If you are looking to add on more points, I would strongly suggest researching other timeshare systems. I'm giving back 2 of my Wyndham deeds to get another Marriott week. When I first was researching Marriott, I didn't do enough extensive research on the 2 bedroom lock off Interval International exchange method and as a result overlooked how good of a value it actually is for my habits. I just looked up the maintenance fees and purchase price of Marriott Destination points and concluded it was too expensive for what you get. With exchanges, I noticed a lot of the Marriott FL inventory (where I live) has lock offs and I like splitting the cost with people I know because they are 2 separate hotel rooms. I get way more value being a resale owner in multiple systems than I would have being VIP in 1 system. For example, Marriott Lakeshore Reserve (in Orlando) costs about $2500/week to stay in a 2 bedroom lock off via points. I will use 1 side of my lock off to exchange into an entire 2 bedroom lock off for about $1200/week (less than half the price of using points). I will then find someone I know to take the 1 bedroom side for $800/week and use the studio for $400/week. Lakeshore Reserve is the nicest non DVC timeshare in all of Orlando and I'm able to stay there for $57/night by learning the system and manipulating it in my favor. You can't even staying in a motel off 192 for that price. 

Do your research and learn each system. You will save so much doing so.


----------



## cbyrne1174 (Dec 7, 2022)

sdl said:


> What are “eligible resale contracts”? I’m planning to buy a resale, not sure if wyndham will tell me if it is since I don’t own it yet.


No loan attached and has reasonable maintenance fees. There are some deeds that are $10 per thousand and Wyndham doesn't want them back because they can't resell them. If you get a low MF deed, they will take them back.


----------



## sdl (Dec 7, 2022)

cbyrne1174 said:


> No loan attached and has reasonable maintenance fees. There are some deeds that are $10 per thousand and Wyndham doesn't want them back because they can't resell them. If you get a low MF deed, they will take them back.


Is $6 low?


----------



## cbyrne1174 (Dec 8, 2022)

sdl said:


> Is $6 low?


No 4-5 range is.


----------



## bnoble (Dec 8, 2022)

sdl said:


> Is $6 low?


You will get varying opinions on this. You can form your own opinion by looking at this spreadsheet, which gives a fair number of price points across the system.

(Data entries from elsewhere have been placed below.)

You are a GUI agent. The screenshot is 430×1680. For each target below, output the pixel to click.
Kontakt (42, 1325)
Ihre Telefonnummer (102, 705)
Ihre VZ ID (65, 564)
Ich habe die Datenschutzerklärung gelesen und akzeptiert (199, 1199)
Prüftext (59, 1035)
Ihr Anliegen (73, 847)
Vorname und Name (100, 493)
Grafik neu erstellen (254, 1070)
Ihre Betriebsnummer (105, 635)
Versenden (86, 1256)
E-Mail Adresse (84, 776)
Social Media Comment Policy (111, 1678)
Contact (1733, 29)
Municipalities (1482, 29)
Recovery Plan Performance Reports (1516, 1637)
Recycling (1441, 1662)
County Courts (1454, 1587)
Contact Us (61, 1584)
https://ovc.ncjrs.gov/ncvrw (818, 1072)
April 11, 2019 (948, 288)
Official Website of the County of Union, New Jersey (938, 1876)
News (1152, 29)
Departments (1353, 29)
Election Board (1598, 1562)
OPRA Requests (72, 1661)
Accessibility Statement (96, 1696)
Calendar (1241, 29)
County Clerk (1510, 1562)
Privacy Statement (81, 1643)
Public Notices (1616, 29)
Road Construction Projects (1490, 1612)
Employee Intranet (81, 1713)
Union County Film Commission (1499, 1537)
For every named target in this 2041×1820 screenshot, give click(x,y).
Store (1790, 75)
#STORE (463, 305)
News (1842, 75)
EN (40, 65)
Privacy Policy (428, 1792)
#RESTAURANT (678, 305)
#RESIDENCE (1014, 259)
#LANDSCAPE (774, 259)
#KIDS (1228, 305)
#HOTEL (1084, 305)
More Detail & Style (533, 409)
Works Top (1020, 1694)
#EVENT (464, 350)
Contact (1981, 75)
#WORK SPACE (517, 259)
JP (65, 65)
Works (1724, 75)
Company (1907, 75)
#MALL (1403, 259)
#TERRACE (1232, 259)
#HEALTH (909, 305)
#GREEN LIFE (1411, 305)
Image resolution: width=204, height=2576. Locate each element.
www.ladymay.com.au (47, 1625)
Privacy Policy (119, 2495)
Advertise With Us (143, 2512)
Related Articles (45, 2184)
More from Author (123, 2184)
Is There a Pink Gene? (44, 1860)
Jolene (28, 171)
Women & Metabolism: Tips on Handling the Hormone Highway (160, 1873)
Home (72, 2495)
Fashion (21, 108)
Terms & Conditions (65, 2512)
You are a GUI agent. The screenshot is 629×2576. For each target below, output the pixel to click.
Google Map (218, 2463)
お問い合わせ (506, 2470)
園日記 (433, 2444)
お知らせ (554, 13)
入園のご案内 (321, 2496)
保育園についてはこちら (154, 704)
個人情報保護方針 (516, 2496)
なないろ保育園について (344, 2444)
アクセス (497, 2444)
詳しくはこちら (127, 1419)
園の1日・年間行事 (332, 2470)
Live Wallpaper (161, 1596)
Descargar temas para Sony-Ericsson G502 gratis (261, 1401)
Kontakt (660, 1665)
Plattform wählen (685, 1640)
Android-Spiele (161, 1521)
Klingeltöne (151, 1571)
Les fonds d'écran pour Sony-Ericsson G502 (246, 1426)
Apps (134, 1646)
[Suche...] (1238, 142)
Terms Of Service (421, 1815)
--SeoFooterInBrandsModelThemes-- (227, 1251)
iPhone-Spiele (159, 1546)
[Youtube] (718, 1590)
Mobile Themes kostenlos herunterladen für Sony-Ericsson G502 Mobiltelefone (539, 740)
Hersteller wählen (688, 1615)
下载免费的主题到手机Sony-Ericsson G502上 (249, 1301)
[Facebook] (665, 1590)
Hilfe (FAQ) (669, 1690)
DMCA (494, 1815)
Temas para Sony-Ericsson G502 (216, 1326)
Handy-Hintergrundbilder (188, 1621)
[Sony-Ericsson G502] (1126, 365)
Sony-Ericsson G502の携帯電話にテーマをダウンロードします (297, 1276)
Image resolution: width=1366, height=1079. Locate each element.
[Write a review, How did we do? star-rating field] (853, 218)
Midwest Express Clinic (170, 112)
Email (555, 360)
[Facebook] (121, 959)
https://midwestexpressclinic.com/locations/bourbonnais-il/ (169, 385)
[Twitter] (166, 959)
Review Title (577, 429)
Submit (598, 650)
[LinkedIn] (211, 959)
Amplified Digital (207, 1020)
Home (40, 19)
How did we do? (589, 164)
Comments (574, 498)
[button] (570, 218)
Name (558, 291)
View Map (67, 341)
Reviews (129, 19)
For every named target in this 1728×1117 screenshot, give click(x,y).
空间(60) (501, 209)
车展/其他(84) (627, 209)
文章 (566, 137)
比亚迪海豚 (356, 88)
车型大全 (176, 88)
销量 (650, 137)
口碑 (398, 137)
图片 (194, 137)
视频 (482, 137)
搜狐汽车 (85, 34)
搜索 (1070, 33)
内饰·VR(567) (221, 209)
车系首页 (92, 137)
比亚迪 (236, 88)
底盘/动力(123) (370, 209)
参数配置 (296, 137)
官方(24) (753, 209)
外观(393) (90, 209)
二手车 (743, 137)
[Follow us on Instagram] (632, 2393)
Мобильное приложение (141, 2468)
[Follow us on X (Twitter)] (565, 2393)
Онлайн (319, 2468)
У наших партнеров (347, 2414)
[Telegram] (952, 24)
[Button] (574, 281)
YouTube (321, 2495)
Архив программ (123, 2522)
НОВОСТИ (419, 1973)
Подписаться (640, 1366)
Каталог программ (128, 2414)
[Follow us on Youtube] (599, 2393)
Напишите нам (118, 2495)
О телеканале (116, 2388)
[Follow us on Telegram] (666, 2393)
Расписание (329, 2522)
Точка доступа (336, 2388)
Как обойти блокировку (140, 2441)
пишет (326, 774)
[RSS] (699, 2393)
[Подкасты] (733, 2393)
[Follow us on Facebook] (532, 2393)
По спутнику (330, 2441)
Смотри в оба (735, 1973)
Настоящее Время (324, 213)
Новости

						Wyndham HOA Maint. Fees - History
					

Form Responses 1  Timestamp,Untitled Question




					docs.google.com
				




For me, anything appreciably below CWA is worth considering. In 2022, CWA is 6.93, so I would consider $6 worth a second look. IMO, there are two reasons why the ratio matters. The first is the obvious one: lower ratios have lower ongoing costs for the same vacation experiences. The second is that deeds with lower ratios are easier to dispose of. The second thing doesn't seem important given that Wyndham is more or less willing to take anything off your hands, but that program is not guaranteed to last forever. Having an "attractive" ratio gives you an extra exit strategy if you need it.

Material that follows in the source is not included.